Recently the health insurance company Aetna announced that starting in 2017 it would no longer be selling policies through the Affordable Care Act exchanges in several states because it was losing too much money. Curiously, though, one of those states is Pennsylvania, where (according to Aetna itself, as Richard Mayhew pointed out) it made a healthy profit there in the individual market for at least the past two years, and it had expected to do the same next year. So why would Aetna want to withdraw from Pennsylvania?
The explanation might be politics. Aetna had been planning to merge with Humana, another large health insurer, but the Department of Justice Antitrust Division was concerned that the merger would be anticompetitive, and Aetna didn’t like that.
In a July 5 letter to the Department of Justice (PDF here), Aetna’s chairman, Mark Bertolini, issued a warning: “Specifically, if the DOJ sues to enjoin the transaction, we will immediately take action to reduce our 2017 exchange footprint. … In other words, instead of expanding to 20 states next year, we would reduce our presence to no more than 10 states.”
The DOJ did decide to object to the merger, and Aetna did as it had warned. To be clear, Aetna presented this as a business necessity, not a threat. But it is curious that the company would pull out of a state where it was making money and employing and insuring a fair number of people. For more on this see Jonathan Cohn’s Huffington Post article.

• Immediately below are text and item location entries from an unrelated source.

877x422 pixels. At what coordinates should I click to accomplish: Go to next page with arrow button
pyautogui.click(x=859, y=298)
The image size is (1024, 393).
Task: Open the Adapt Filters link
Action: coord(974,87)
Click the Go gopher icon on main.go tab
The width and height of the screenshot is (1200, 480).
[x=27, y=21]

Incidentally, Aetna and other health insurance companies actually have been losing money selling individual policies some other places, mainly because not enough currently healthy people are signing up for coverage. Younger and healthier people are not signing up because extra tax imposed on those who go uninsured isn’t all that big, they may not realize that coverage for silver plans (and you generally do want to get at least a silver plan) is affordable when you take into account the tax credit around 80 percent of people get, and a lot of them think that they can just wait and sign up if and when they get sick, which is only partly true, since open enrollment is limited to a few months a year and coverage doesn’t start immediately and isn’t retroactive.
So the most popular part of the law (the one that says insurance companies aren’t allowed to cancel your policy, refuse to sell you one, or charge you more because you’re sick or were in the past) depends on the least popular part (the so-called “individual mandate”) in order to be economically feasible, because math. More on this in future posts.